- [TASK DETAILS]:
Would you print only the lines running from the one with "Instruction: Click the 创建新API button" to the final line of the data below, word for word and without pictures?

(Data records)
|---|

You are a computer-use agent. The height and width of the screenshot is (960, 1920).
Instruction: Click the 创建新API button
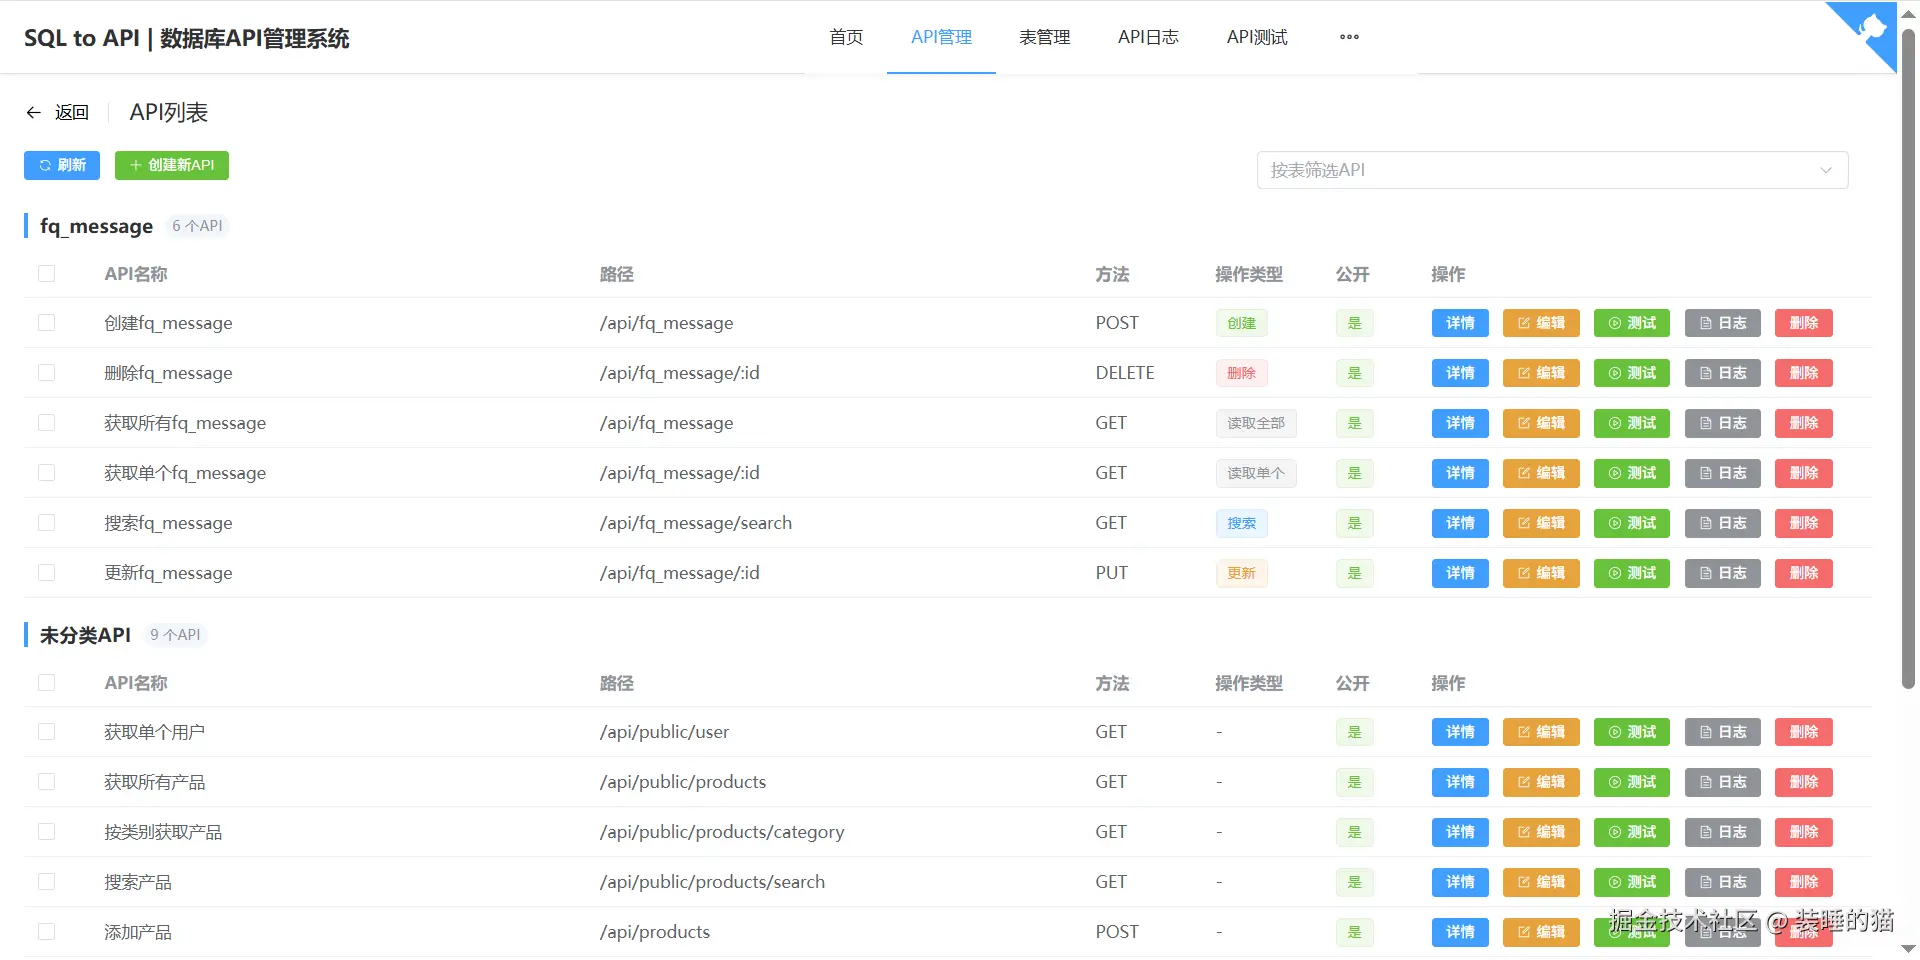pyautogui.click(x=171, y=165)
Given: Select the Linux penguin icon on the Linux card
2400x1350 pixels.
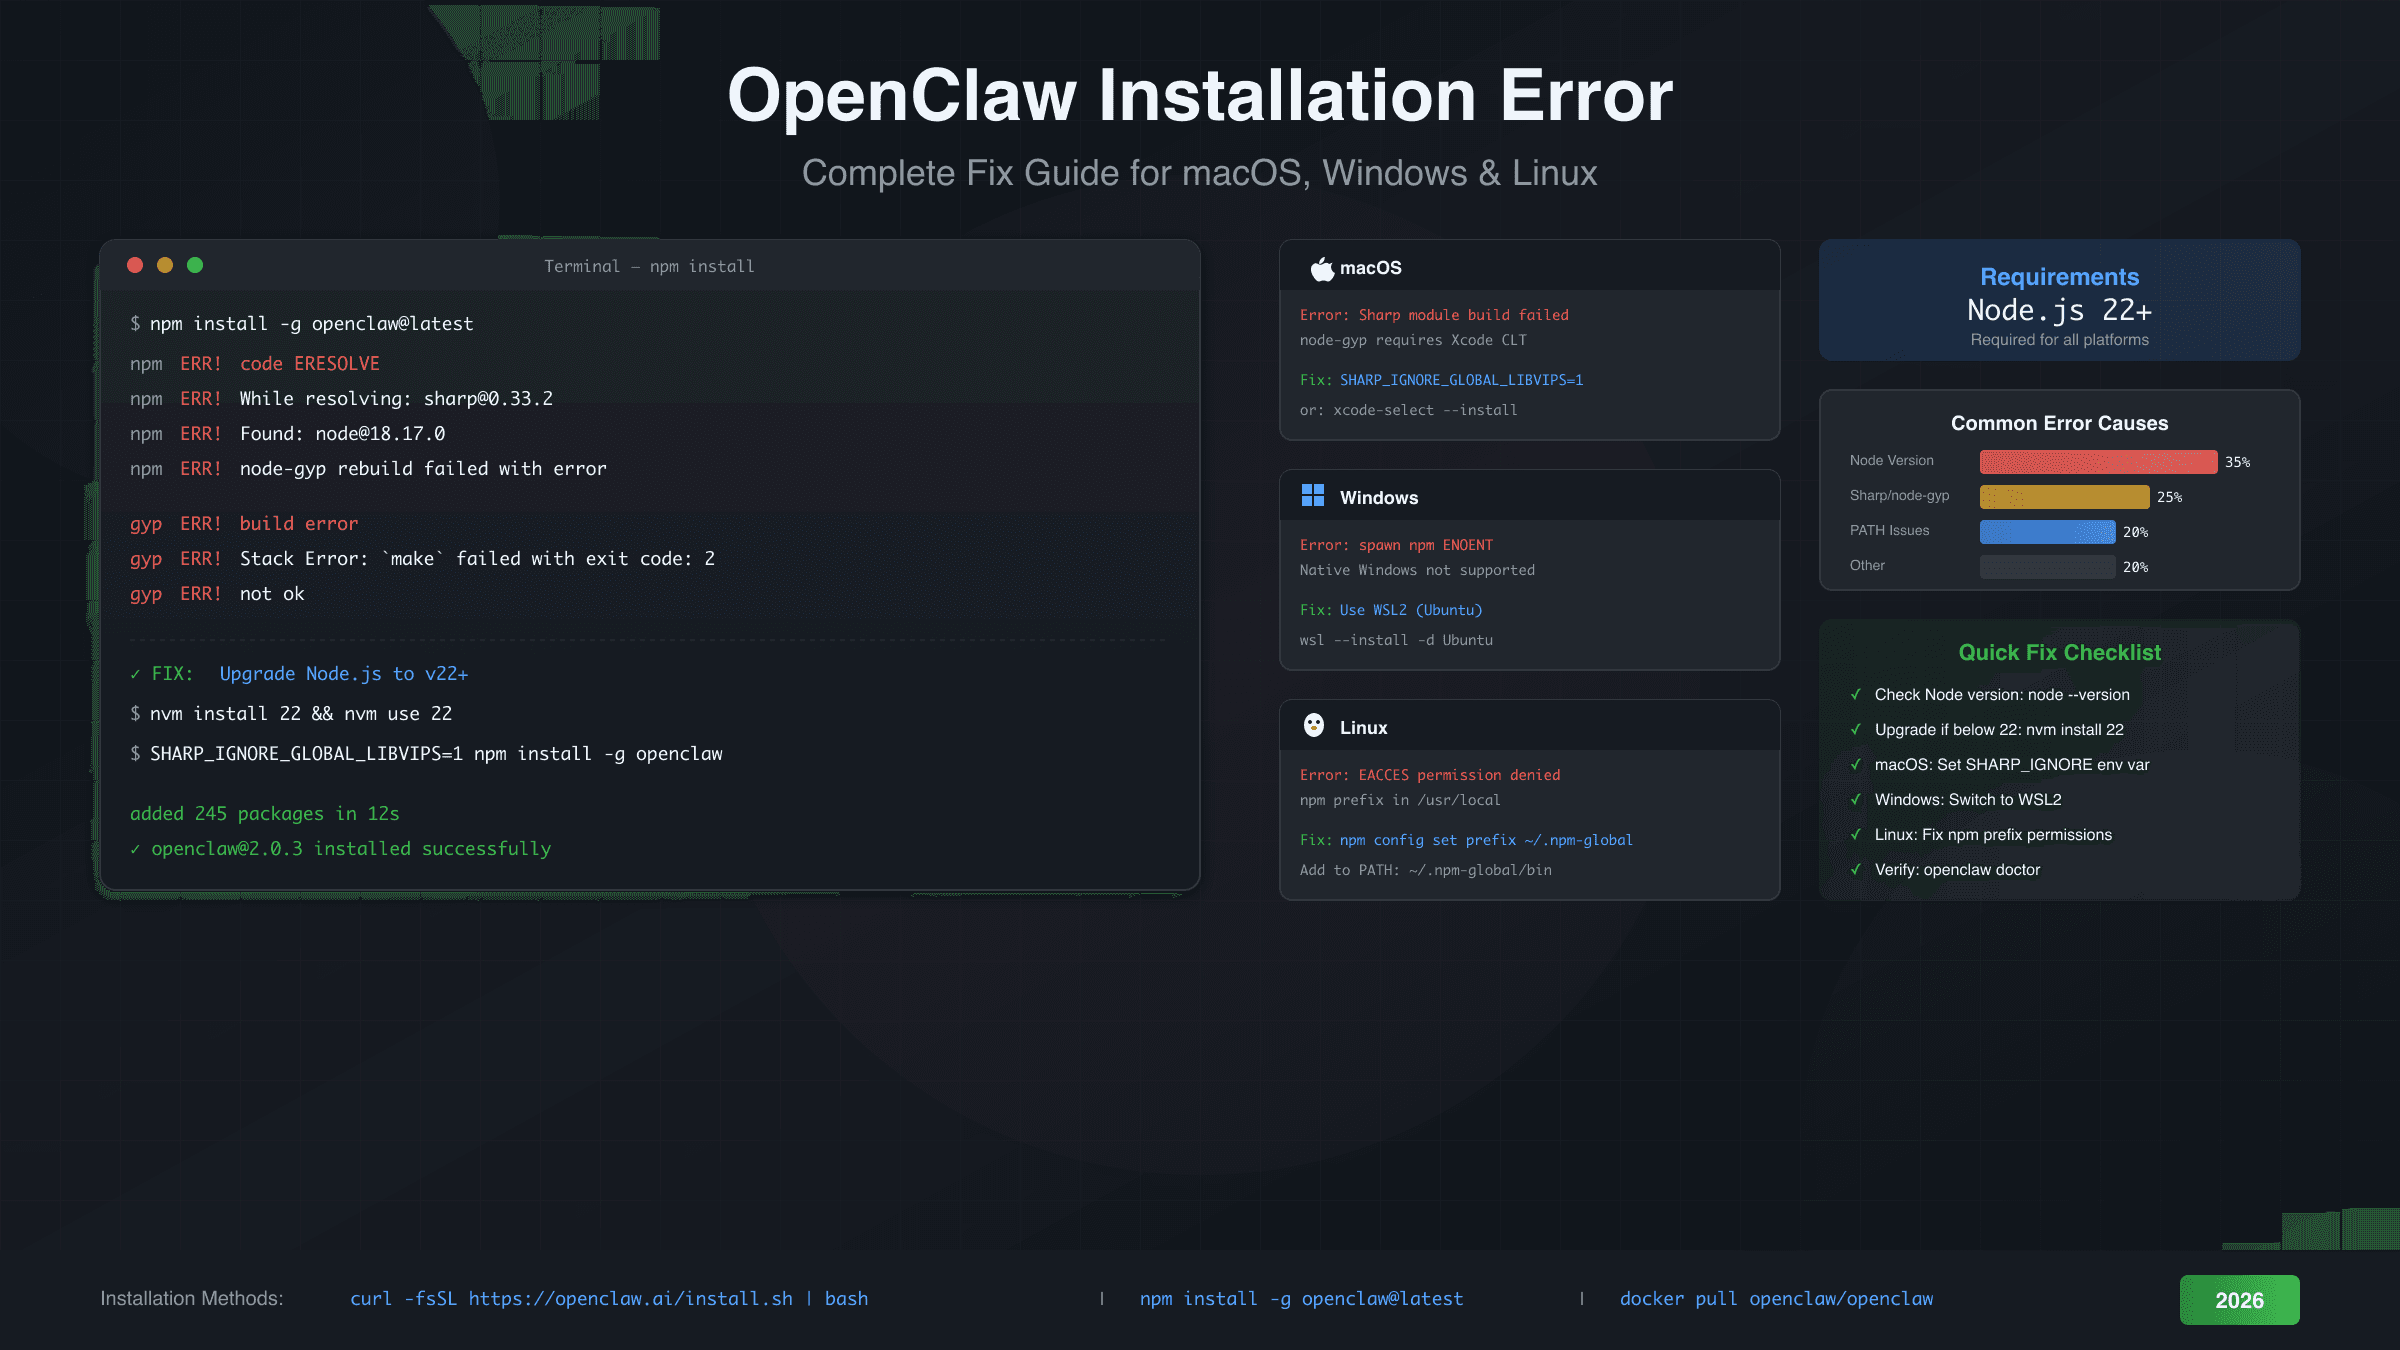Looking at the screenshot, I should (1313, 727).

|---|

- [COMPLETED TASK]:
Instruction: Click the 创建新API button
pyautogui.click(x=171, y=165)
Given: Select the Linux penguin icon on the Linux card
2400x1350 pixels.
Looking at the screenshot, I should (1313, 727).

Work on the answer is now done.